===== Source passage =====
Opening tables v2!

PMP on demand revealed one of reasons why we’ve been seeing ‘Opening tables’ during proper operations, not just during startup (see my previous post on this topic).

We had a thousand or so threads waiting on LOCK_open, and the only thread holding the mutex was this darling:

Thread 902 (Thread 1637624128 (LWP 22113)):
#3  mutex_spin_wait (mutex=0x2aaaac3232b8,
        file_name=0x8b3bf7 "trx0trx.c", line=220) at sync0sync.c:565
#4  trx_allocate_for_mysql
#5  ha_innobase::allocate_trx
#6  check_trx_exists
#7  ha_innobase::info
#8  ha_innobase::open
#9  handler::ha_open
#10 openfrm
#11 open_unireg_entry
#12 open_table
#13 open_tables
#14 open_and_lock_tables
#15 mysql_insert

So, kernel mutex, which is quite contended, will escalate to LOCK_open on table open, which will block all queries from happening on the server. Fix? Nearly same code as previous “Opening tables” fix – don’t call ha_innobase::info() as part of open(), or move the transaction establishment code outside of info().

Read ahead…

Mark wrote about how to find situations where InnoDB read-ahead is a bottleneck. What he didn’t disclose, though, is his trick to disable read-ahead without restart or recompile of MySQL. See, there’s no internal “disable read ahead knob”. But there is…

buf_read_ahead_random(...){ ...
       if (srv_startup_is_before_trx_rollback_phase) {
                /* No read-ahead to avoid thread deadlocks */
                return(0);
        }

This variable is tested at two functions – buf_read_ahead_linear() and buf_read_ahead_random() and nowhere else. So yeah, “server startup is before transaction rollback phase” is another way of saying “don’t do read ahead, please please”.

gdb -ex "set  srv_startup_is_before_trx_rollback_phase=1" \
    --batch -p $(pidof mysqld)

And many servers bottlenecked on this became much much much faster (and 2000 concurrent threads running dropped to 10). Of course, this is most visible in high-latency-high-throughput I/O situations, but we’re hitting this contention spot on local disk setups too.
===== Data segment =====
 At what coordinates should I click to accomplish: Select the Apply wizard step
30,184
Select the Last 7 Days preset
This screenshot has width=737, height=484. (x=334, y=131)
=====
What you have to do:
In the MySQL post, copy everything from "This variable is" down to "disk setups too.".

Expected answer:
This variable is tested at two functions – buf_read_ahead_linear() and buf_read_ahead_random() and nowhere else. So yeah, “server startup is before transaction rollback phase” is another way of saying “don’t do read ahead, please please”.

gdb -ex "set  srv_startup_is_before_trx_rollback_phase=1" \
    --batch -p $(pidof mysqld)

And many servers bottlenecked on this became much much much faster (and 2000 concurrent threads running dropped to 10). Of course, this is most visible in high-latency-high-throughput I/O situations, but we’re hitting this contention spot on local disk setups too.